══ Passage ══

The source of militancy lies in the seminaries that have crept up all over the country, in the mosques and other institutions from where messages of hate are spread, in the funding still available to extremist organisations, in the possibility that they still have support from certain important quarters pursuing their own agendas and from the fact that the beliefs they spread stem from hard-line forms of Islam which were allowed into our country from the Middle East.

A key nation which remains amongst our closest allies is perhaps the heart of these schools of religious thought. From here, the seminaries, the institutions, the universities funded by money from oil rich states have spread out all over the world. They have also, in a sense, given rise to groups such as Islamic State, which may have gone well beyond the officially sanctioned religious ideology of these nations but which has been inspired by them.

This matter was discussed in a detailed hearing last month at the Armed Services Committee of the US House of Representatives, with former diplomats and intelligence officials present to answer questions raised by congressmen and women. Somewhat reluctantly, somewhat abashedly, they conceded that Wahhabism, that has roots in Saudi Arabia, was a problem in terms of the spread of Islamic extremism. The answers as to what to do about it were somewhat vague, even as Democratic congressmen pointed out that without addressing this issue, there could be no real hope of ending the hard-line views which now threaten the entire world, including Europe and the US.

Even more than these nations, they threaten us. We have increasingly lost our links to the soft, tolerant religion of Sufi Islam, which was the original school of Islamic belief in the Subcontinent. It produced a culture where Hindus and Muslims visited the same shrines and respected the same Sufi figures who lay buried there. It produced magical poetry and mesmerising music while producing amongst people the idea that all men and women were equal and could speak directly to God in many different ways.

Today, it is hard to believe such a culture once dominated a country where people lived in relative freedom from hatred. Today, that hate and the fear it generates exists everywhere. The closing of schools will not diminish the problem. Indeed, it makes it worse in some ways by adding to the sense of terror – the aim of course of terrorist groups who aspire to create just such insecurities in society.

═══

→ **What is asked**
**a)** Answer each of the following briefly from the passage on religious extremism, labeling your answers (i), (ii), and (iii).
(i) Before which committee was the hearing on this matter held?
(ii) In which country does the passage say Wahhabism has its roots?
(iii) Which school of belief does the passage describe as the original school of Islamic belief in the Subcontinent?
**b)** Extend the passage on religious extremism by a few paragraphs, picking up right after its final sentence.
The items placed after the passage on religious extremism play no part in this.

══ Dataset ══

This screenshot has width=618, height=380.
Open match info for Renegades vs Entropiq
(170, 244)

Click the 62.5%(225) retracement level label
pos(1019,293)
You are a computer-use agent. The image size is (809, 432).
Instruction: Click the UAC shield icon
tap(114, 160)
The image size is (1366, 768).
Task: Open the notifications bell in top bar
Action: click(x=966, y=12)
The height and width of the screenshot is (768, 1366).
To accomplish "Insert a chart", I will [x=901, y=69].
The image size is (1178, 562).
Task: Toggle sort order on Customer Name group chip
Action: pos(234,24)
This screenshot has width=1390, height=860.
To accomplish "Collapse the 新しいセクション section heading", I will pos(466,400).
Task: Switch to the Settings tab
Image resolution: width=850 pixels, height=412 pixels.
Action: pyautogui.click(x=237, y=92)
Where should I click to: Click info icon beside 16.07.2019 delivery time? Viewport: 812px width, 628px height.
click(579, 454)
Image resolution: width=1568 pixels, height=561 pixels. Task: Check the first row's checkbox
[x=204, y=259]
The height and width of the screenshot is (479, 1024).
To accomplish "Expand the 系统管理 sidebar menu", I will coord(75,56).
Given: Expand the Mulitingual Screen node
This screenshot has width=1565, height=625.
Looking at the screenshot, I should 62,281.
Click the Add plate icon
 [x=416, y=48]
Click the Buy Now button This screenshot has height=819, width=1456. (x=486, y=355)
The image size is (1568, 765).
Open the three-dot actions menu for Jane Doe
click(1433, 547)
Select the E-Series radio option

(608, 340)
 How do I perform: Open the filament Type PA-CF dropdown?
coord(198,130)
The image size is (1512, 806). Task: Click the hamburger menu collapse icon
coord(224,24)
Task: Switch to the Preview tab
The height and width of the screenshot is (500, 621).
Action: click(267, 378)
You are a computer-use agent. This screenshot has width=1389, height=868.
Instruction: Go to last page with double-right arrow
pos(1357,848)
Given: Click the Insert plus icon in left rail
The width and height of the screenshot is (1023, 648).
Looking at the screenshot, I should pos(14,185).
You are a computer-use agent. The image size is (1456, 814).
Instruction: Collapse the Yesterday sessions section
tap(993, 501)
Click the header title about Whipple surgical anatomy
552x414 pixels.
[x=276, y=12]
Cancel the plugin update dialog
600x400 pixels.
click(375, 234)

═══

→ **Task results**
**a)**
(i) The Armed Services Committee of the US House of Representatives.
(ii) Saudi Arabia.
(iii) Sufi Islam.

**b)**
We seriously need to reconsider the entire matter of extremism in a different context. We need a policy to do so and a way to strike at the core of the problem even if this means drilling deep below the surface. Cosmetic measures will not help. The posting of guards at public places, the presence of troops in a way show that we are a nation at war. This war has kept our children away from schools, our people in a state of almost constant apprehension. We need to brush away these shadows and return to what was once the normal. The ‘new normal’ of intense security cover everywhere is not acceptable. It will also serve no real purpose.

Major strategic rethink is required. Perhaps we need to do so in harmony with other Muslim countries. These countries have suffered far more than the West from extremism. Pakistan, and its graveyards where victims of terrorism lie, is an example of this. The US too must accept the fact it has a role to play in creating the monster it now struggles to defeat. We need a united view, a united policy, a willingness to face up to the truth, to take on powerful nations and persuade them too that their own survival lies in working together to end extremism and ensure a more peaceful world order.

Resorting to temporary, unsustainable measures – as we have done once more – will eventually help no one and shows only just how helpless the government is to protect its citizens. It must cast aside this sense of hopelessness.